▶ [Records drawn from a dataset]
----
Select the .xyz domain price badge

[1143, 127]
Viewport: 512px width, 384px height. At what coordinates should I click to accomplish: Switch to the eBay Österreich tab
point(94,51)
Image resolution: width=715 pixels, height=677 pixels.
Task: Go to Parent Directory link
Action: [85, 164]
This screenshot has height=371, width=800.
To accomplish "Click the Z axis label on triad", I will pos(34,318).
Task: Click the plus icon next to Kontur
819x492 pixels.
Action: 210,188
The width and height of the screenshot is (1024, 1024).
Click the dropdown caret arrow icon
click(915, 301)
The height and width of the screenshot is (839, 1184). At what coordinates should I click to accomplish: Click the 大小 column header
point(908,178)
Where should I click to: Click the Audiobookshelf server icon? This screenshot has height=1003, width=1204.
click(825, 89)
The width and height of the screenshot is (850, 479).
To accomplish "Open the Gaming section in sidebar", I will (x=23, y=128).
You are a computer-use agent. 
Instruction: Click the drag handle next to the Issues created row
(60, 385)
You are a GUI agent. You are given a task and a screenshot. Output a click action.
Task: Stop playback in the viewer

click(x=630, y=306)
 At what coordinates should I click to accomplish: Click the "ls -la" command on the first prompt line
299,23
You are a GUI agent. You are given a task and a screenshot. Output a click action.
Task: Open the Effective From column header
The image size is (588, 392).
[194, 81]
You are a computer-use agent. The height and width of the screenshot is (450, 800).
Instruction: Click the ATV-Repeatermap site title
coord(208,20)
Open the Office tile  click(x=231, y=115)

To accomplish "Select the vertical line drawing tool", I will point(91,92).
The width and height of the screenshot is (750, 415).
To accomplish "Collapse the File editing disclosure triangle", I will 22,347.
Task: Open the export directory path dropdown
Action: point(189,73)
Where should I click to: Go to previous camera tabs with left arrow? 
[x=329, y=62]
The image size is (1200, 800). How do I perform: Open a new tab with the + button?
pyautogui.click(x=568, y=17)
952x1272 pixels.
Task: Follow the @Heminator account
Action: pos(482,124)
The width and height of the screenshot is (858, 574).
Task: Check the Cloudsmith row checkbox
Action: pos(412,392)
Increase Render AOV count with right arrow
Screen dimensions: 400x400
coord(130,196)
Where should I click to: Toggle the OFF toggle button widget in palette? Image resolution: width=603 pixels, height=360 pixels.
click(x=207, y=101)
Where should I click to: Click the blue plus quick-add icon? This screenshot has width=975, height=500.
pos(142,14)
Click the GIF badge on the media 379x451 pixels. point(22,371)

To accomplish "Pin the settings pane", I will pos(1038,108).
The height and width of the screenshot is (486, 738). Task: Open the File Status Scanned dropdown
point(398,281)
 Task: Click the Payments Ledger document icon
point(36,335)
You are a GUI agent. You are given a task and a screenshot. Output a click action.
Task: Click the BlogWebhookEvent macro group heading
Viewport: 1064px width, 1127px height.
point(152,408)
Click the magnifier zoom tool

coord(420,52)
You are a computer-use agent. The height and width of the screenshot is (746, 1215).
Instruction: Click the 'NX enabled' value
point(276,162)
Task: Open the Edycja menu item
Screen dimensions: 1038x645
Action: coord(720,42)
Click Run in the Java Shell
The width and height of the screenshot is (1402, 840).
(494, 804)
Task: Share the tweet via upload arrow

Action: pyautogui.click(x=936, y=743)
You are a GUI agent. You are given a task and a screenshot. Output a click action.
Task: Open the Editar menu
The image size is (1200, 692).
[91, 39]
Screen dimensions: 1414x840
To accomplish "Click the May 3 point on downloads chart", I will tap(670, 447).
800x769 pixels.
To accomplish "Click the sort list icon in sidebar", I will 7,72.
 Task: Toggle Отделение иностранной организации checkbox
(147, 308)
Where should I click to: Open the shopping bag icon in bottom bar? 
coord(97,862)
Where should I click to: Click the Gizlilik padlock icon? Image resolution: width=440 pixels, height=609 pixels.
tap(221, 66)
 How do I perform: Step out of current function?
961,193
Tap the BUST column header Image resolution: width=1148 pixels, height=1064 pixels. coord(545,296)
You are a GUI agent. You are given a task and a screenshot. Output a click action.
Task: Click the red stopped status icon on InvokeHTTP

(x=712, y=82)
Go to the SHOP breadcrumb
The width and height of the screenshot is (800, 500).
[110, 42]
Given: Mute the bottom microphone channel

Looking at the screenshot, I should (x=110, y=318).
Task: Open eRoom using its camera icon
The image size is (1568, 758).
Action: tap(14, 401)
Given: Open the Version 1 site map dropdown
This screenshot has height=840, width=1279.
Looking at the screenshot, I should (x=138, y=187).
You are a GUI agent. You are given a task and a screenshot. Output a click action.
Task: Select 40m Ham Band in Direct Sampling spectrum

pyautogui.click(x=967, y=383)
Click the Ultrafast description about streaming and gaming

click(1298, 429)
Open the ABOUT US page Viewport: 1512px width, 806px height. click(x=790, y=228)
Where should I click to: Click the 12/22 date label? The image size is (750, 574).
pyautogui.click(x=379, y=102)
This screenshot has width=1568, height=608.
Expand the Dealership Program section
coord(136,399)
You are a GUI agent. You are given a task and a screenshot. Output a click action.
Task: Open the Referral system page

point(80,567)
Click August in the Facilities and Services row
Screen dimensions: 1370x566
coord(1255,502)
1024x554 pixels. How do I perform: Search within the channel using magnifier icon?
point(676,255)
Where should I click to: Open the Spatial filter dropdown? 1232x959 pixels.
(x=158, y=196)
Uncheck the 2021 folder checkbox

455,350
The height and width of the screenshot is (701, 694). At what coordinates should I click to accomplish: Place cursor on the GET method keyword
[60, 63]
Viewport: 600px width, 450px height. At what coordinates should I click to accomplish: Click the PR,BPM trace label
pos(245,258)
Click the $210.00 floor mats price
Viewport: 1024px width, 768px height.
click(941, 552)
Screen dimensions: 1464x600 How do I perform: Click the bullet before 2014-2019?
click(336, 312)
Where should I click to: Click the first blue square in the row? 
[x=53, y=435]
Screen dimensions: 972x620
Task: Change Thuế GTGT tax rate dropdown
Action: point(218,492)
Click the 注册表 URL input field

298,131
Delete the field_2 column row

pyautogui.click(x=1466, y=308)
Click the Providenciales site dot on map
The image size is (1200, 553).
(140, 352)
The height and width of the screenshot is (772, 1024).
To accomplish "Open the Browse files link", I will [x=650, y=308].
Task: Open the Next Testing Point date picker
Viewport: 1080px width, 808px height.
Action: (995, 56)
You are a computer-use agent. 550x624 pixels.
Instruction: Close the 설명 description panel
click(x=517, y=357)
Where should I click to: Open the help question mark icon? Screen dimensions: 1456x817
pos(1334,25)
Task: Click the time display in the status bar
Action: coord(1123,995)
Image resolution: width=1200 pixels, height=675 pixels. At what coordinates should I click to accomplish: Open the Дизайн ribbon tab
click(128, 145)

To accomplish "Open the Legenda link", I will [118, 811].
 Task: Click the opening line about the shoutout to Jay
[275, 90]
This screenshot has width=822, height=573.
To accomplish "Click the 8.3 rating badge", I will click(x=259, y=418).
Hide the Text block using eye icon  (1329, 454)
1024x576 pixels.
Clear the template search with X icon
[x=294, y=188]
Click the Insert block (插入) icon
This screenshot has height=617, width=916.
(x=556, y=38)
----
▶ [ABOUT THIS TASK]
Line by line, retype all the entries exactly as they are shown.

▶ [SOLVED EXERCISE]
Select the .xyz domain price badge

[1143, 127]
Viewport: 512px width, 384px height. At what coordinates should I click to accomplish: Switch to the eBay Österreich tab
point(94,51)
Image resolution: width=715 pixels, height=677 pixels.
Task: Go to Parent Directory link
Action: [85, 164]
This screenshot has height=371, width=800.
To accomplish "Click the Z axis label on triad", I will pos(34,318).
Task: Click the plus icon next to Kontur
819x492 pixels.
Action: 210,188
The width and height of the screenshot is (1024, 1024).
Click the dropdown caret arrow icon
click(915, 301)
The height and width of the screenshot is (839, 1184). At what coordinates should I click to accomplish: Click the 大小 column header
point(908,178)
Where should I click to: Click the Audiobookshelf server icon? This screenshot has height=1003, width=1204.
click(825, 89)
The width and height of the screenshot is (850, 479).
To accomplish "Open the Gaming section in sidebar", I will (x=23, y=128).
You are a computer-use agent. 
Instruction: Click the drag handle next to the Issues created row
(60, 385)
You are a GUI agent. You are given a task and a screenshot. Output a click action.
Task: Stop playback in the viewer

click(x=630, y=306)
 At what coordinates should I click to accomplish: Click the "ls -la" command on the first prompt line
299,23
You are a GUI agent. You are given a task and a screenshot. Output a click action.
Task: Open the Effective From column header
The image size is (588, 392).
[194, 81]
You are a computer-use agent. The height and width of the screenshot is (450, 800).
Instruction: Click the ATV-Repeatermap site title
coord(208,20)
Open the Office tile  click(x=231, y=115)

To accomplish "Select the vertical line drawing tool", I will point(91,92).
The width and height of the screenshot is (750, 415).
To accomplish "Collapse the File editing disclosure triangle", I will 22,347.
Task: Open the export directory path dropdown
Action: point(189,73)
Where should I click to: Go to previous camera tabs with left arrow? 
[x=329, y=62]
The image size is (1200, 800). How do I perform: Open a new tab with the + button?
pyautogui.click(x=568, y=17)
952x1272 pixels.
Task: Follow the @Heminator account
Action: pos(482,124)
The width and height of the screenshot is (858, 574).
Task: Check the Cloudsmith row checkbox
Action: pos(412,392)
Increase Render AOV count with right arrow
Screen dimensions: 400x400
coord(130,196)
Where should I click to: Toggle the OFF toggle button widget in palette? Image resolution: width=603 pixels, height=360 pixels.
click(x=207, y=101)
Where should I click to: Click the blue plus quick-add icon? This screenshot has width=975, height=500.
pos(142,14)
Click the GIF badge on the media 379x451 pixels. point(22,371)

To accomplish "Pin the settings pane", I will pos(1038,108).
The height and width of the screenshot is (486, 738). Task: Open the File Status Scanned dropdown
point(398,281)
 Task: Click the Payments Ledger document icon
point(36,335)
You are a GUI agent. You are given a task and a screenshot. Output a click action.
Task: Click the BlogWebhookEvent macro group heading
Viewport: 1064px width, 1127px height.
point(152,408)
Click the magnifier zoom tool

coord(420,52)
You are a computer-use agent. The height and width of the screenshot is (746, 1215).
Instruction: Click the 'NX enabled' value
point(276,162)
Task: Open the Edycja menu item
Screen dimensions: 1038x645
Action: coord(720,42)
Click Run in the Java Shell
The width and height of the screenshot is (1402, 840).
(494, 804)
Task: Share the tweet via upload arrow

Action: pyautogui.click(x=936, y=743)
You are a GUI agent. You are given a task and a screenshot. Output a click action.
Task: Open the Editar menu
The image size is (1200, 692).
[91, 39]
Screen dimensions: 1414x840
To accomplish "Click the May 3 point on downloads chart", I will tap(670, 447).
800x769 pixels.
To accomplish "Click the sort list icon in sidebar", I will 7,72.
 Task: Toggle Отделение иностранной организации checkbox
(147, 308)
Where should I click to: Open the shopping bag icon in bottom bar? 
coord(97,862)
Where should I click to: Click the Gizlilik padlock icon? Image resolution: width=440 pixels, height=609 pixels.
tap(221, 66)
 How do I perform: Step out of current function?
961,193
Tap the BUST column header Image resolution: width=1148 pixels, height=1064 pixels. coord(545,296)
You are a GUI agent. You are given a task and a screenshot. Output a click action.
Task: Click the red stopped status icon on InvokeHTTP

(x=712, y=82)
Go to the SHOP breadcrumb
The width and height of the screenshot is (800, 500).
[110, 42]
Given: Mute the bottom microphone channel

Looking at the screenshot, I should (x=110, y=318).
Task: Open eRoom using its camera icon
The image size is (1568, 758).
Action: tap(14, 401)
Given: Open the Version 1 site map dropdown
This screenshot has height=840, width=1279.
Looking at the screenshot, I should (x=138, y=187).
You are a GUI agent. You are given a task and a screenshot. Output a click action.
Task: Select 40m Ham Band in Direct Sampling spectrum

pyautogui.click(x=967, y=383)
Click the Ultrafast description about streaming and gaming

click(1298, 429)
Open the ABOUT US page Viewport: 1512px width, 806px height. click(x=790, y=228)
Where should I click to: Click the 12/22 date label? The image size is (750, 574).
pyautogui.click(x=379, y=102)
This screenshot has width=1568, height=608.
Expand the Dealership Program section
coord(136,399)
You are a GUI agent. You are given a task and a screenshot. Output a click action.
Task: Open the Referral system page

point(80,567)
Click August in the Facilities and Services row
Screen dimensions: 1370x566
coord(1255,502)
1024x554 pixels. How do I perform: Search within the channel using magnifier icon?
point(676,255)
Where should I click to: Open the Spatial filter dropdown? 1232x959 pixels.
(x=158, y=196)
Uncheck the 2021 folder checkbox

455,350
The height and width of the screenshot is (701, 694). At what coordinates should I click to accomplish: Place cursor on the GET method keyword
[60, 63]
Viewport: 600px width, 450px height. At what coordinates should I click to accomplish: Click the PR,BPM trace label
pos(245,258)
Click the $210.00 floor mats price
Viewport: 1024px width, 768px height.
click(941, 552)
Screen dimensions: 1464x600 How do I perform: Click the bullet before 2014-2019?
click(336, 312)
Where should I click to: Click the first blue square in the row? 
[x=53, y=435]
Screen dimensions: 972x620
Task: Change Thuế GTGT tax rate dropdown
Action: point(218,492)
Click the 注册表 URL input field

298,131
Delete the field_2 column row

pyautogui.click(x=1466, y=308)
Click the Providenciales site dot on map
The image size is (1200, 553).
(140, 352)
The height and width of the screenshot is (772, 1024).
To accomplish "Open the Browse files link", I will [x=650, y=308].
Task: Open the Next Testing Point date picker
Viewport: 1080px width, 808px height.
Action: (995, 56)
You are a computer-use agent. 550x624 pixels.
Instruction: Close the 설명 description panel
click(x=517, y=357)
Where should I click to: Open the help question mark icon? Screen dimensions: 1456x817
pos(1334,25)
Task: Click the time display in the status bar
Action: coord(1123,995)
Image resolution: width=1200 pixels, height=675 pixels. At what coordinates should I click to accomplish: Open the Дизайн ribbon tab
click(128, 145)

To accomplish "Open the Legenda link", I will [118, 811].
 Task: Click the opening line about the shoutout to Jay
[275, 90]
This screenshot has width=822, height=573.
To accomplish "Click the 8.3 rating badge", I will click(x=259, y=418).
Hide the Text block using eye icon  (1329, 454)
1024x576 pixels.
Clear the template search with X icon
[x=294, y=188]
Click the Insert block (插入) icon
This screenshot has height=617, width=916.
(x=556, y=38)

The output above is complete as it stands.